暮れに柑橘類が揃ったので、さっそくオランジェットを作ってみよう。
皮を砂糖で煮て透明になったら完成だ。
量が多いため、チョコレートも多めに買ってある。
いざ!
途中で文旦の白い部分だけの味見をしてみた。
見た目は中華クラゲのようだが、ボンタン飴の味がした。
完成に近づいている証拠だ。
これにチョコレートをまぶせばかなり良いのではないか。
以前、夏みかんのオランジェットを萩の土産として売り出すという話を聞いて、
通販で取り寄せて東京の酒飲みデザイナーに送った。
いわれのある品物と、現代の融合は面白い。
自分も味見をしてみようと余った箱の袋を開けたら、
予想に反して、短い切れ端にどうしたことか広がったチョコレートがついていて、
さながら茶色いウチワのようだった。
長い棒状であるべきものがどうしてこんなことに。
夏みかんの直径からしても、長い一切れが取れないとは考えられない。
マーマレード用の余った部分でも使ったのか。
発想は良いのに残念な具現化だ。
そんなことを考えながら終盤、湯煎にかけていたチョコレートが冷えてきたので
電子レンジでもできるのではないかと思いついてさっそく入れてみたら、
時間が長すぎたのか、黒い溶岩のようになって白い煙とともにモロモロ出てきた。
嫌になってやめる。
数時間後に気を取り直して味見開始。
文旦ジェット:
一番気になっていた。

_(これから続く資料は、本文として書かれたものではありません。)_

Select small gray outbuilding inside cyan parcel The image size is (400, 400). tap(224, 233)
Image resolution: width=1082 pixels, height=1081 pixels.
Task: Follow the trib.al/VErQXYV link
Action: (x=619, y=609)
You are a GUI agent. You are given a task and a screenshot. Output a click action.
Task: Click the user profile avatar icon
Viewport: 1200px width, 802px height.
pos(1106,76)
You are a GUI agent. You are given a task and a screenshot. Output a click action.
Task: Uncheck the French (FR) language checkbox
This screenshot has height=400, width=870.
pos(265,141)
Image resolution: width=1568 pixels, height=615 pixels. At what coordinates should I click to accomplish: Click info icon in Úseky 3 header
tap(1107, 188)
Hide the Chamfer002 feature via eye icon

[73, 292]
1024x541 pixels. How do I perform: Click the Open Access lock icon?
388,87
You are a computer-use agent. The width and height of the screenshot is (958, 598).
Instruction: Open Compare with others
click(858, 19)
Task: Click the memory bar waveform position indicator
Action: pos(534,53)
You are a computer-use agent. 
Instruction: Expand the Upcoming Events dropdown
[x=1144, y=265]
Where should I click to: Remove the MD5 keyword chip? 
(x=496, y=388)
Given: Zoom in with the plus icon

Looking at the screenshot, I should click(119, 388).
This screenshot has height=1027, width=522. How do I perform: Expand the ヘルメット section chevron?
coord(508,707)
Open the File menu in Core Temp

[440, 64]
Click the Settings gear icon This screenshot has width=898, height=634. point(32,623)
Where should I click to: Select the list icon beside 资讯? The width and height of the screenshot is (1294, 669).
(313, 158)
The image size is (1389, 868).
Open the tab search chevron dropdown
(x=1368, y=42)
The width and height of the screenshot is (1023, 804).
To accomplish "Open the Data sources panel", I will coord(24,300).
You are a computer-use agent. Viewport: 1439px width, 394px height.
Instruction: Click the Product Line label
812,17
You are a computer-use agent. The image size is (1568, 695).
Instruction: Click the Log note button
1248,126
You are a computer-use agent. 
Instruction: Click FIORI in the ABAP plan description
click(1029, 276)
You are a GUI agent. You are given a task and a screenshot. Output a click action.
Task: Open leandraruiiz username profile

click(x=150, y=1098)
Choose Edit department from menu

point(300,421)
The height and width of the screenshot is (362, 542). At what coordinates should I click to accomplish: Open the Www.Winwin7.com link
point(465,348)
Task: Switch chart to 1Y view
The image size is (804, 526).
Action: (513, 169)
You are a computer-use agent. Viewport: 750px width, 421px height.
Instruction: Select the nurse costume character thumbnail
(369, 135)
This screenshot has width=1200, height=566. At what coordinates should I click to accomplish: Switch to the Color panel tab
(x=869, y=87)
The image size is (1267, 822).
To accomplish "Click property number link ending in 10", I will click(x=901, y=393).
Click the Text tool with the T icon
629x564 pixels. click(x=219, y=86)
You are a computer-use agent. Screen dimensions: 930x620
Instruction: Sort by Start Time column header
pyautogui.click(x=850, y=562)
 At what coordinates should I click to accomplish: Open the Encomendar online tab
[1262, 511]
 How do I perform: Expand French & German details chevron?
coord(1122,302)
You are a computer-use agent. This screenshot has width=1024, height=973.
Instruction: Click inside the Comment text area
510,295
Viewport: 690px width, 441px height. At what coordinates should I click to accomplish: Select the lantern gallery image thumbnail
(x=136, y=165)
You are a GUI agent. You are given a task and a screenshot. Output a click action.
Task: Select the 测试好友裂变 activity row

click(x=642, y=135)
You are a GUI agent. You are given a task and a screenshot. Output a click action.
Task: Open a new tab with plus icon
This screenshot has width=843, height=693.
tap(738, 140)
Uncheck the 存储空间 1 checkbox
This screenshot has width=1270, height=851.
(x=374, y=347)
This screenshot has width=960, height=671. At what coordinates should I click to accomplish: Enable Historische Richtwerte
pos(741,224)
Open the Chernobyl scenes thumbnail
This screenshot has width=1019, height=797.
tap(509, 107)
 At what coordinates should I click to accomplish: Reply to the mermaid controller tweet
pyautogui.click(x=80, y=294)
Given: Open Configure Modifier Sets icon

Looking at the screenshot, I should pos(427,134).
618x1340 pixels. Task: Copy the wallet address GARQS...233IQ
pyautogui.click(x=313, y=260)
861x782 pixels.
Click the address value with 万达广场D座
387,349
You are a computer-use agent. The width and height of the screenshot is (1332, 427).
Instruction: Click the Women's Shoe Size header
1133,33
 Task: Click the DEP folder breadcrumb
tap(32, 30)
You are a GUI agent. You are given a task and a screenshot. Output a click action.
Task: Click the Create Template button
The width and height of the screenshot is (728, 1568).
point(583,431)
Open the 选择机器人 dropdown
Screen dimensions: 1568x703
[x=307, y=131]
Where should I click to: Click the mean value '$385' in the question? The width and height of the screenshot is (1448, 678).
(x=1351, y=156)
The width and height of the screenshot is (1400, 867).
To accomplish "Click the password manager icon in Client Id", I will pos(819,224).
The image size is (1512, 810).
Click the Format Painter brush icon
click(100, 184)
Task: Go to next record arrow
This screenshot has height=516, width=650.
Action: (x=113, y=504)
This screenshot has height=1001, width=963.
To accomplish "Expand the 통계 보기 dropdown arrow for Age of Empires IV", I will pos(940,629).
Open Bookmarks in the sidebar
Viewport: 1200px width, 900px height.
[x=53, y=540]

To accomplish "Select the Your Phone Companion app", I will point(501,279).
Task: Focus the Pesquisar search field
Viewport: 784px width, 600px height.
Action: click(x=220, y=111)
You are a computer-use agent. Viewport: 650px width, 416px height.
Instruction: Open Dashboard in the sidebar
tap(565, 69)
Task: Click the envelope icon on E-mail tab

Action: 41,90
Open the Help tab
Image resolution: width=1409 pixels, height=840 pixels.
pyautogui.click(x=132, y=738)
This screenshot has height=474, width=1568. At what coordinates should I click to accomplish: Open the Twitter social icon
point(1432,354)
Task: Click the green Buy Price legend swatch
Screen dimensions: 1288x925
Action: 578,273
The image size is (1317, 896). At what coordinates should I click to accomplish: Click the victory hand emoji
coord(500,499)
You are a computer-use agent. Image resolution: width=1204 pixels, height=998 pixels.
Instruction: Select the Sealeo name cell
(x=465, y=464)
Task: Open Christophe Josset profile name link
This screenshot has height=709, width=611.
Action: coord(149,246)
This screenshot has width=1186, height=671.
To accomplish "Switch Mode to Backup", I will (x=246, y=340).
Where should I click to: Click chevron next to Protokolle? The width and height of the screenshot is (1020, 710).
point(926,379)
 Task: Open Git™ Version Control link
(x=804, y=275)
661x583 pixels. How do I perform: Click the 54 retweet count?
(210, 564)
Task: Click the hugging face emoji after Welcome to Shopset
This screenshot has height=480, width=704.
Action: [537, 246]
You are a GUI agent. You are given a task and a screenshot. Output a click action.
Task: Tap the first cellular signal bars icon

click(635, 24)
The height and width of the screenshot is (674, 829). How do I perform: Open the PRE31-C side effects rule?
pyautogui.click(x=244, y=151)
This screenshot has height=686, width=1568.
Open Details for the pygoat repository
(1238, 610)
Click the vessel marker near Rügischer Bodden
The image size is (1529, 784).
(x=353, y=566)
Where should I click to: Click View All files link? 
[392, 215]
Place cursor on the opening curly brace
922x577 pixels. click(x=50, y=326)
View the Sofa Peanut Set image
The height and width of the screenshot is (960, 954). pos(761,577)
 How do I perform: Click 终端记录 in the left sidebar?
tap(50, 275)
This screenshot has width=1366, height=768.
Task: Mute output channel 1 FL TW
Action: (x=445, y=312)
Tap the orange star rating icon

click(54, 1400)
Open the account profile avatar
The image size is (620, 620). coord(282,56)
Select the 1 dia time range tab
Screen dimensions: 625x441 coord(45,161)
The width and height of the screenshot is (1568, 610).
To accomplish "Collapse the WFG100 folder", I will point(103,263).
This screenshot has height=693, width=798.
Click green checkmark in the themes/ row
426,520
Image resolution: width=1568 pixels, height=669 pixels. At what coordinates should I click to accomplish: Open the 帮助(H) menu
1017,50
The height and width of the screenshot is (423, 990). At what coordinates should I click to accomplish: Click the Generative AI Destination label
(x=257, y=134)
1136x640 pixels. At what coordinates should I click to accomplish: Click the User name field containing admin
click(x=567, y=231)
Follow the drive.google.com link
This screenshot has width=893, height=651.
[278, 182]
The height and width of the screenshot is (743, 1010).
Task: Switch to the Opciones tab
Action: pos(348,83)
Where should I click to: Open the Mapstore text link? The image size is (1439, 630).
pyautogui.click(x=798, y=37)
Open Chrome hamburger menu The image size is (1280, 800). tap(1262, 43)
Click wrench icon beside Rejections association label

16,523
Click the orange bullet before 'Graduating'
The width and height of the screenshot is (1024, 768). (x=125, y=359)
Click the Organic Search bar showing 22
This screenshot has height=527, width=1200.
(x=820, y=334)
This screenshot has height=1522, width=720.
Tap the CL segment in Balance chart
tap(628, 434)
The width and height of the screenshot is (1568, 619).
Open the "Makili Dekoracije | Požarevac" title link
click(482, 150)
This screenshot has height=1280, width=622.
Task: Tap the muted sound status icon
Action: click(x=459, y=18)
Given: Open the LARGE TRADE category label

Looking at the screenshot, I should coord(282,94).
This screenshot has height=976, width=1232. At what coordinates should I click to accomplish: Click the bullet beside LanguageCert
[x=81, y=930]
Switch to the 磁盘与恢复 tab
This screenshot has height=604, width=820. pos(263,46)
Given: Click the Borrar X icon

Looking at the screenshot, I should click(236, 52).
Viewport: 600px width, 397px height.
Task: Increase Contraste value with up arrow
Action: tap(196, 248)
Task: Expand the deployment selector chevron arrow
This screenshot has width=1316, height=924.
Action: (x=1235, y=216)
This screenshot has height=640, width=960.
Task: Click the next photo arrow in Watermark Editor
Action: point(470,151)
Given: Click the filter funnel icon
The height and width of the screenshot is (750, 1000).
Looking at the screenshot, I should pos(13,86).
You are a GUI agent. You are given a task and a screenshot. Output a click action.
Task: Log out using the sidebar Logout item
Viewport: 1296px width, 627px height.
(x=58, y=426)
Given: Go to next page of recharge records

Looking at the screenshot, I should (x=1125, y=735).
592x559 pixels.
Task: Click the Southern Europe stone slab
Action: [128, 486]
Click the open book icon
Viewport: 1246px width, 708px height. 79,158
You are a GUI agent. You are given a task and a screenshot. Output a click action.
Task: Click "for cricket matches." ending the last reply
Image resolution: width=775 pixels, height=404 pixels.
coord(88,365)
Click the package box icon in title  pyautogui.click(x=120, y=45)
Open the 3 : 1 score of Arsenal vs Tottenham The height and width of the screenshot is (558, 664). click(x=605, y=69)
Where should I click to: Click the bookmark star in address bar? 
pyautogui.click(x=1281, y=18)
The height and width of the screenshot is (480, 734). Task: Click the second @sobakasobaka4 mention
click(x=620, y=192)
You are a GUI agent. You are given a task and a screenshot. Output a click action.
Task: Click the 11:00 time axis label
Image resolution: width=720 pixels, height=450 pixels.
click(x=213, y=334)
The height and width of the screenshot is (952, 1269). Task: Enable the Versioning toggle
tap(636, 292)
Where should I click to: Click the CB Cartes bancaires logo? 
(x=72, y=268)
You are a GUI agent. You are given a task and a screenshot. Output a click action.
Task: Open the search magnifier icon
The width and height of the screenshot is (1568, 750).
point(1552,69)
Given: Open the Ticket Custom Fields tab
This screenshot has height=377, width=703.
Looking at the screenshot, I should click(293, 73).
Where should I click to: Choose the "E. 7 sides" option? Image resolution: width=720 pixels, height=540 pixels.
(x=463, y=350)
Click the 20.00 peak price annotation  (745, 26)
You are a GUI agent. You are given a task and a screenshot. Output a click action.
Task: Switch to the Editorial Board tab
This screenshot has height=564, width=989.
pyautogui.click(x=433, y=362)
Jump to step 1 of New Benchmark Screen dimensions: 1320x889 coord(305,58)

ザボンの砂糖漬けというお菓子がすでにあるらしいので、
期待できそうだ。
と思いきや水分が多すぎて噛むと水がしたたってくる。
いまいち。
もっと乾かせばいいのか。
苦い。おかしい。
あんなに入れた砂糖はどこに行ったのか。
家の庭になったので確かに国産無農薬、そして無肥料だ。
カボス:
みかんの匂いがしたが皮は立派だ。
区別をつけるため新鮮な緑色のものを入手。
緑のオランジェットは、はっきり言って不気味だ。
チョコレートで包むのが下手なのか、
なにやらスライムがはい出てきているかのようだ。
ダイダイ:
これこそがビターオレンジ!これこそがオランジェット!!
ぶ厚い外皮!豊かな白身。果汁なんてこの際どうでもいい。
問題は皮だ。
そんなつもりで正月の飾りを買っているとはだれも気付くまい。
葉には翼葉はなく、はっさくの匂いがした。
追記:後日、真正オランジェットを作ってみた。
本格ダークチョコレートで。
はっきりいって苦いし不味いし、食べているとだんだん顔がゆがんでくる。
あぁこれは山椒だ。陳皮をまとめて口に放り込んだような。
デザートが作りたかったのであって、精神修行の道具が作りたかったんじゃない!
作り方を間違えたのだろうか。
茹でてゆっくり砂糖の濃度を濃くしていくのと、
砂糖に漬けておいたのに火を通すのでは、
結果に違いがあるのだろうかと思い、やってみたのだが。
あんまり煮ていると、薬効成分が抜けていくのではないかと気になった。
ゆず:これはたまに売っているので作るまでもない。
匂いは好きだ。あのツンと来る刺激ですべての菌が一掃されるような気がする。
以前、法事の料理でゆず胡椒が出てきて、
知らなかったのでテリーヌか何かだと思って一気に食べ、
苦しんだ記憶がある。
店員を含めみんなに笑われ、ろくなことがない。
嫌な予感がする。
追記:後日ダイダイと一緒に作ってみた。
砂糖に漬けたものを火にかけたら、またたく間に透明になった。
時間短縮。
やわらかい黄金のゆずピールだ。
これを(きの)「ぱくっ・・・???」
なぜか、アゲハ蝶の幼虫の匂いがする。
何でだろう。
ユズのさわやかさもシャープな刺激も、
すべて消し飛んで、木質の福々しい青虫が10匹ぐらいいるようだ。
しかもチョコレートと合わない。
ゆずの底知れない野性を見たような気がした。
金柑:皮をむいたら何も残らないのでやめた。
みかん:うすいのでやらない。
スダチ:うすいので充分な皮が取れない。白い部分がない。
いよかん:
今回の狙いは、果たしてイヨカンにタンジェリンの割合がどのくらいあるのかということだ。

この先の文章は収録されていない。